The city, retains an atmosphere of antique charm mingled with an aura of mystery and violence. An extensive compound, near its center contains the hulking ruins of a group of imposing castles.
The battlements and towers evoke images of chivalrous knights on horseback and of ceremonies laden with pageantry and honor. Gondar is famous for these medieval castles and the design and decoration of its churches, in particular, Debra Berhan Selassie which represents a masterpiece of the Gondarene School of art.
The church whose name translates to ‘Trinity at the mount of light’ is unique in both mural and ceiling paintings. It is the only church in Ethiopia to have painting on the ceiling with faces of angles in all directions.
Another impressive attraction is the Bath of King Fasilides, the emperors bathing pool, 50 m X 30 m and 2.5 m deep, in which a two story structure stands in the middle.
Gondar is no longer the capital of Ethiopia though it lasted two centuries as a capital, cultural and political centre. Today it prides in its Portuguese influenced architecture and historical interest. Most of its historic buildings and ruins, are situated in the heart of the city, in the Royal Enclosure.
It contains five castles, three churches as well as several other sights. There are also numerous other historic and archaeological sites situated close to Gondar.
The Downtown of Gondar, was build during the Italian occupation in the 1930s and represents Italian style.

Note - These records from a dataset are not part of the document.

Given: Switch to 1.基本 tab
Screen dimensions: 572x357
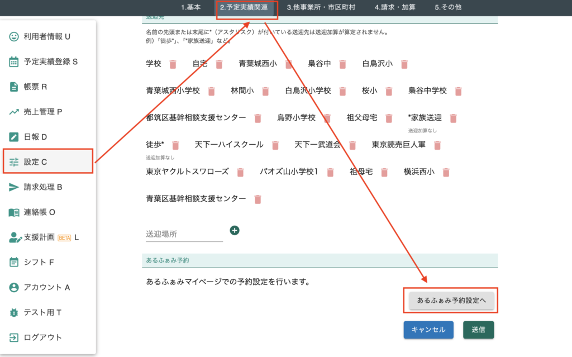Looking at the screenshot, I should [190, 7].
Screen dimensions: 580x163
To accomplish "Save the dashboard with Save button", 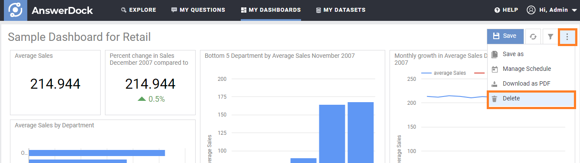I will pyautogui.click(x=505, y=37).
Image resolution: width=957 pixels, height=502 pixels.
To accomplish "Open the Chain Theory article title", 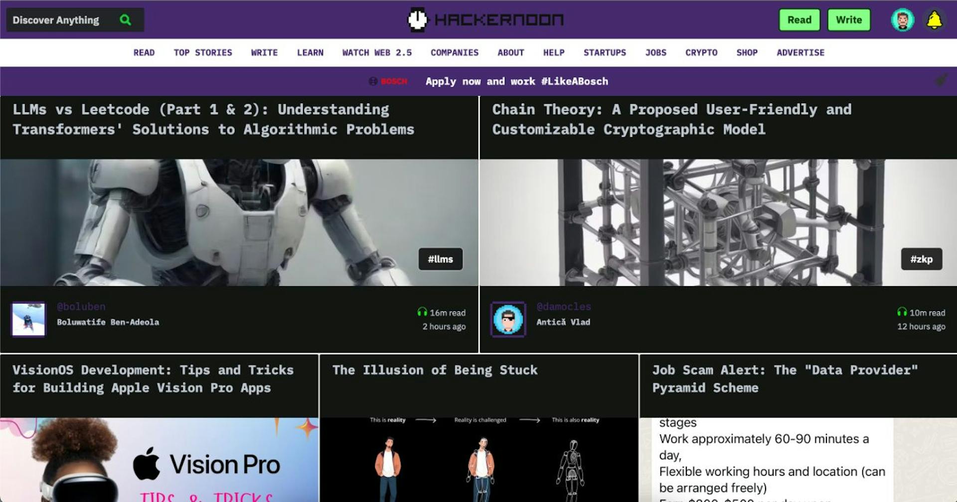I will 671,120.
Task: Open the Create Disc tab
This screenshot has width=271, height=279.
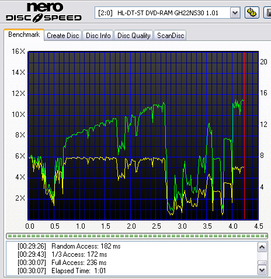Action: pyautogui.click(x=63, y=36)
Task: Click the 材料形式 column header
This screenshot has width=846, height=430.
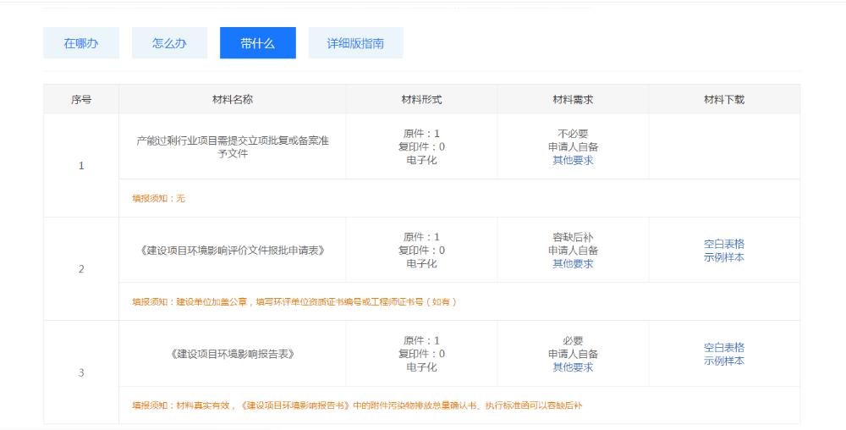Action: point(421,99)
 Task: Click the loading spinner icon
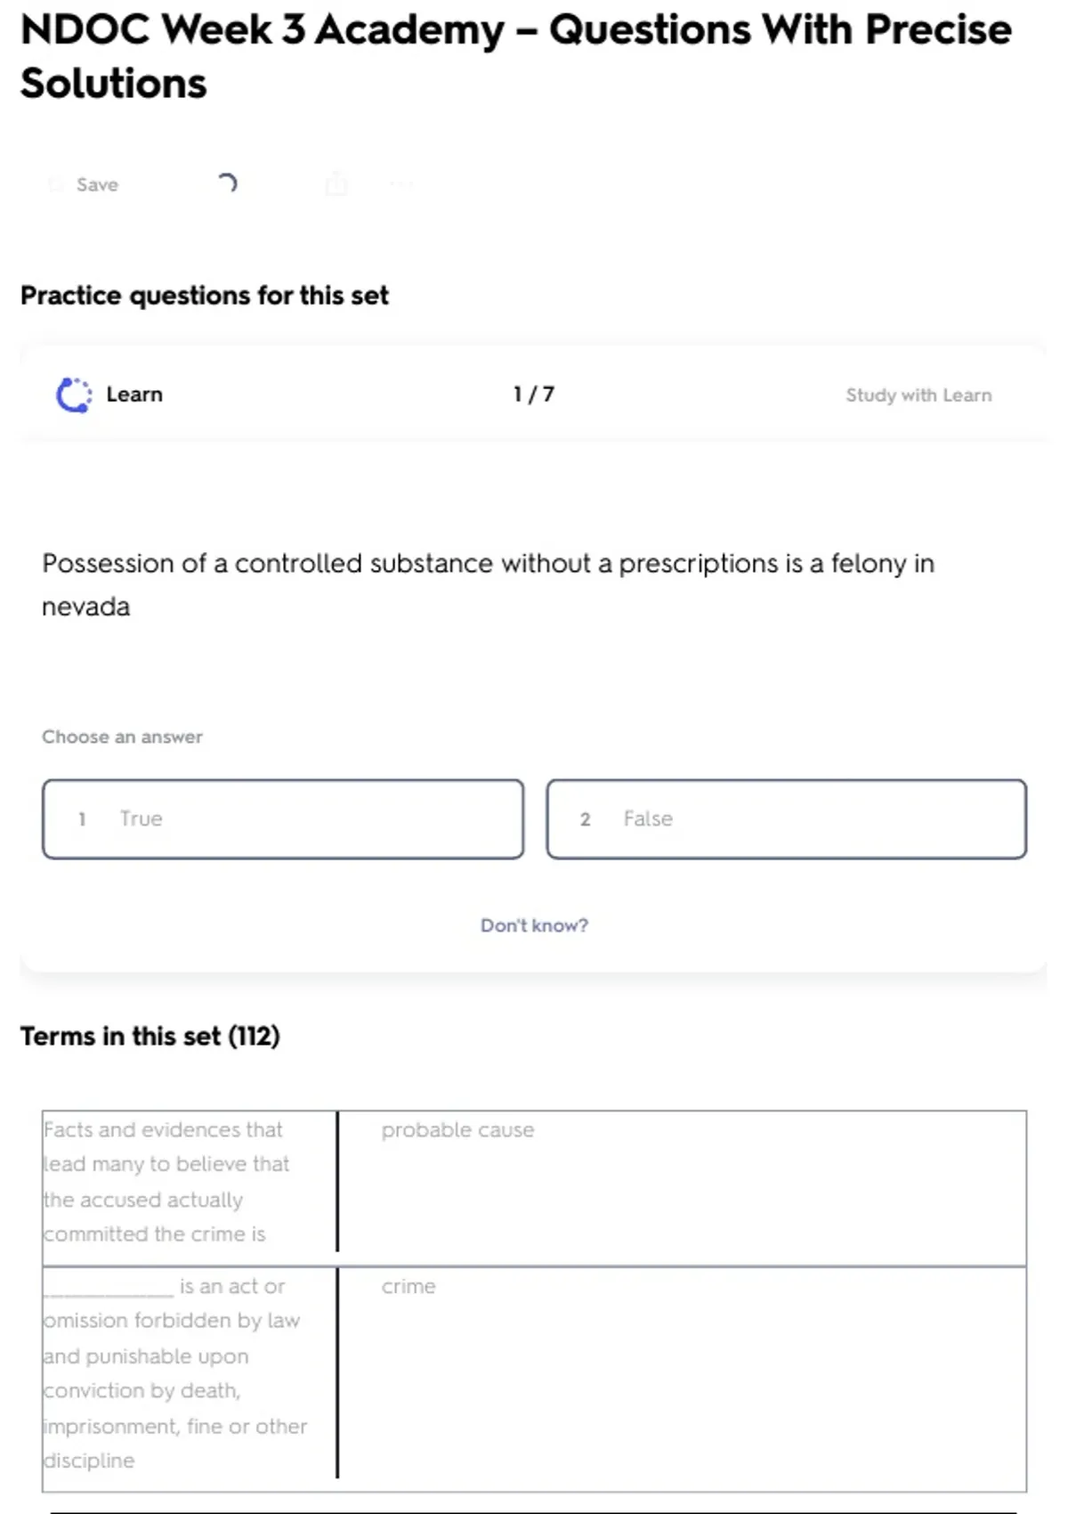(227, 183)
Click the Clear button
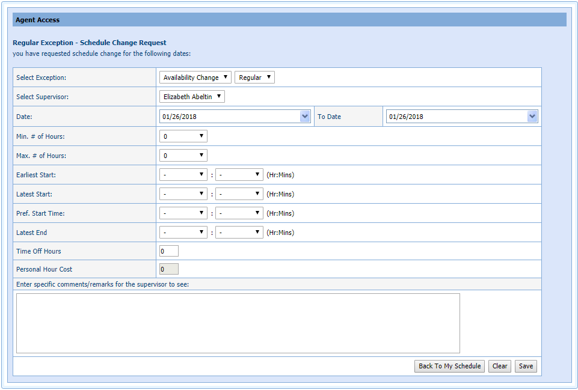This screenshot has height=390, width=578. (x=500, y=366)
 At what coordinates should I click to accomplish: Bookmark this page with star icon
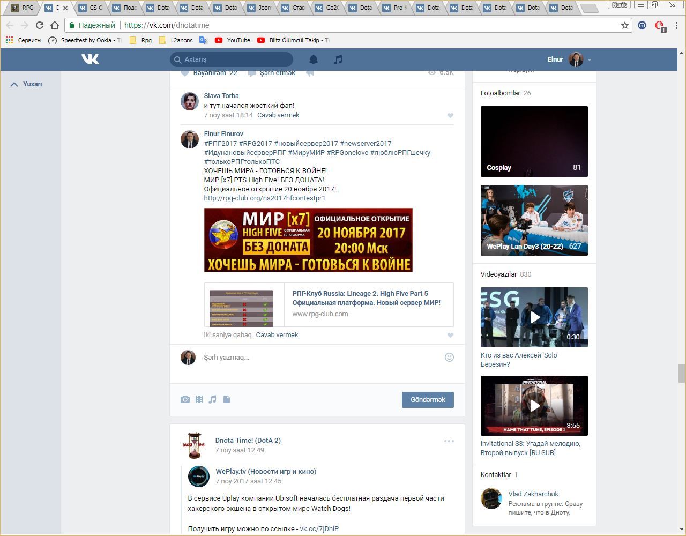(624, 25)

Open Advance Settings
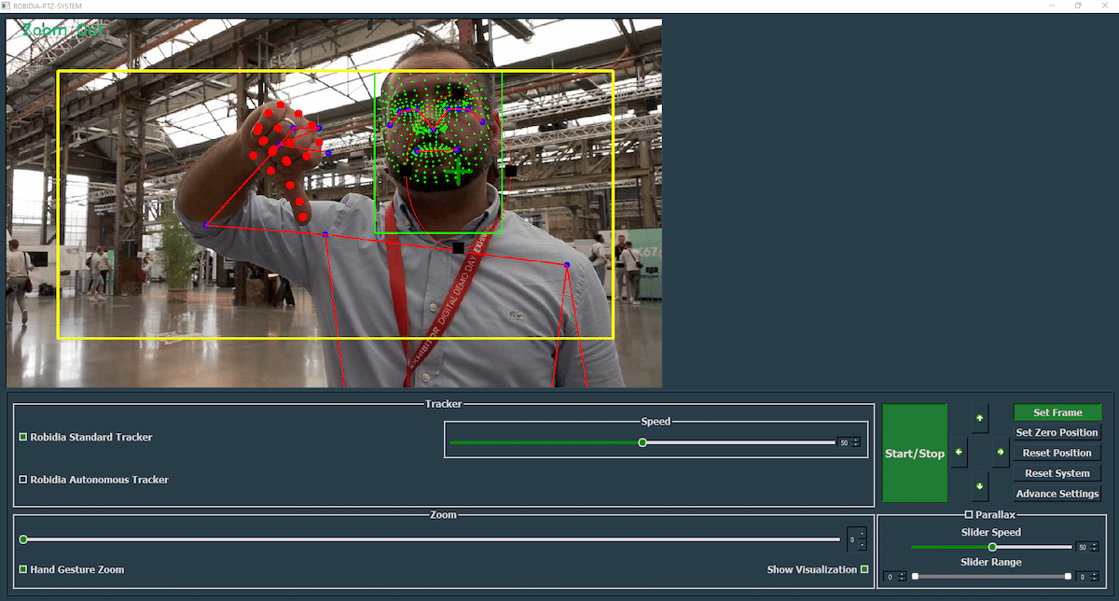click(1057, 494)
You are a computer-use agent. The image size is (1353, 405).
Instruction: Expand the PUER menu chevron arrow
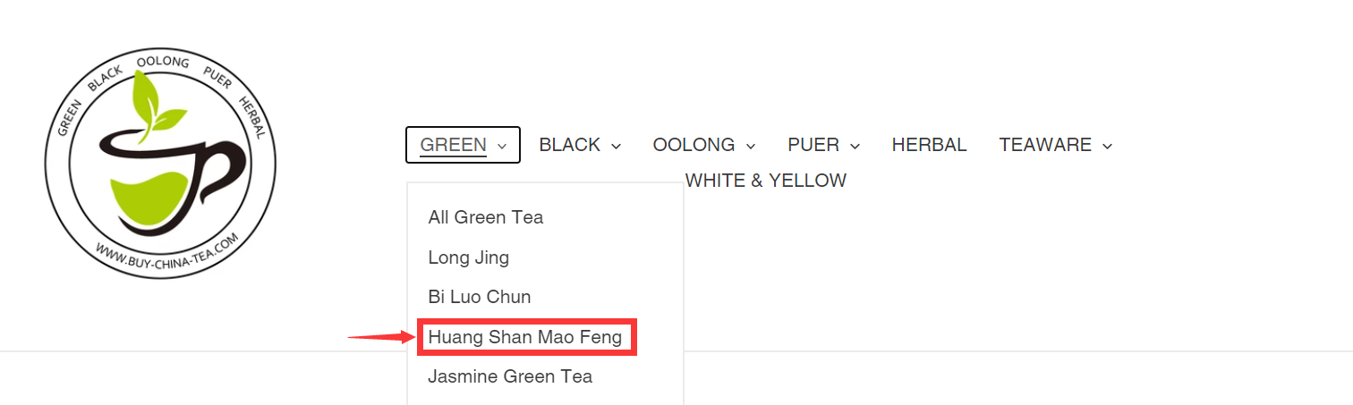[x=855, y=146]
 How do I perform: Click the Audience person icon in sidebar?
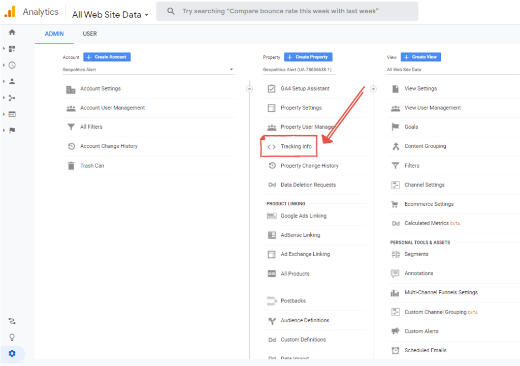pos(12,81)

Gondar remained the capital of Ethiopia until 1855 and the city was a vigorous center of religious learning and art and has left its relics, as an eerie and absorbing reminder of its artistic and often violent past and is often referred to as the ‘Camelot of Africa.’
The town, located 500 kilometers north of Ethiopia’s capital city Addis Ababa nestles at the high altitude in the foothills of the Simien mountains.